I finally have something to say again. Expanding on the topic I last posted. Purpose, passion, and an improved self-image. I mentioned a group I joined…It’s called Diamond Academy and the curriculum comes in part from the Proctor Gallagher Institute. Did you ever hear about The Secret when it came out? Law of Attraction? Yup, that’s this….except that Attraction really falls under the realm of the Law of Vibration, but that’s for another day. Fiancé Man introduced me to The Secret a few years ago. We listened to the CDs and some of the concepts stuck with me.

With the dear friend I mentioned in the last post, I’ve done a deeper dive into this material. I’m in Thinking Into Results (TIR) now, and as you may guess, it’s all about thinking and how what we choose to focus on attracts more of those things into our lives. I know, it’s a little trippy, a little New Age-y, a little out there. Except that it’s not. Ya know how it feels when you stub your toe in the morning rounding the corner of the bed on your way to the bathroom? And then you realize you’re out of toilet paper AFTER you’ve sat yourself on the toilet? And then you go to the fridge and realize your Cheerios will have to be dry because your milk is a week expired? Feels like your whole day is shot, jeez at this point, it might as well be the week! This is an example of thinking and reacting to your environment in such a way that negative things keep piling up on you. TIR lessons help us break that cycle of negativity, in this case through perspective.

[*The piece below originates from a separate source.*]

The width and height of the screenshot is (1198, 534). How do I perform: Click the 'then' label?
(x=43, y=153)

TIR activities, readings, and the community have changed it all for me. I have probably mentioned that I have seen several therapists over the years. Seeking out a new one each time I’ve moved, which is about every 2-3 years. I’ve learned lots of awesome things in therapy and healed a bit, but with the support of my current therapist, my efforts with this program have helped me grow by leaps and bounds.

So I ask again, what is my why? Why did I join TIR? Why do I want to work through these lessons?

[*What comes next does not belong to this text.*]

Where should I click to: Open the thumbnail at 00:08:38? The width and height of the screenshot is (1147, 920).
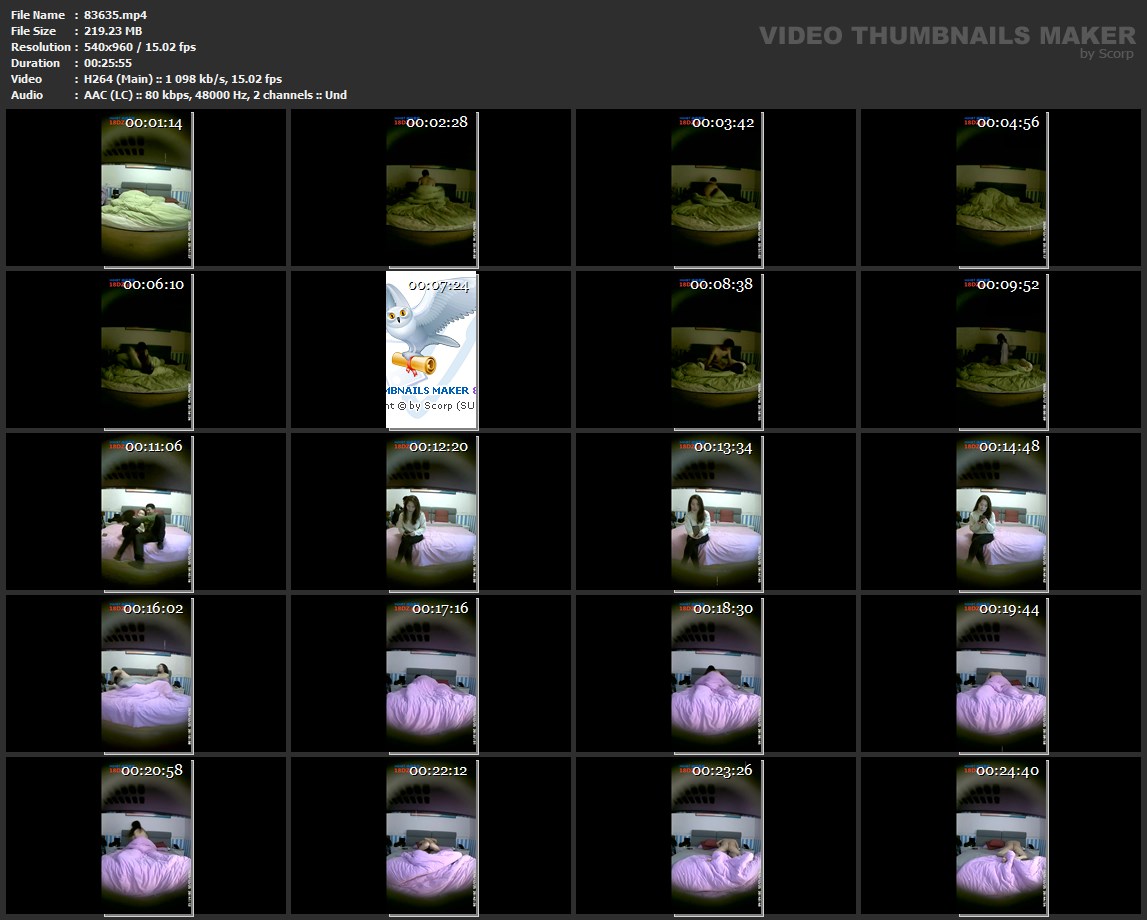[717, 350]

A few reasons. The Fiancé Man, my family, my future.

I recognize that if I want to move forward in my life and truly be happy, I need to leave behind the pain and the anger at my birthmother. Still, if I do let all of that go, who am I on the other side? Am I still an adoptee? Can I still relate to other adoptees? Does it make me a sell-out somehow? I really don’t want to leave them all behind because I’d rather bring them with me. And I also don’t want to give potential and current adoptive parents the idea that being adopted isn’t still hard. That it isn’t still their job to be open with information and provide rich cultural and linguistic experiences for their (adopted) children.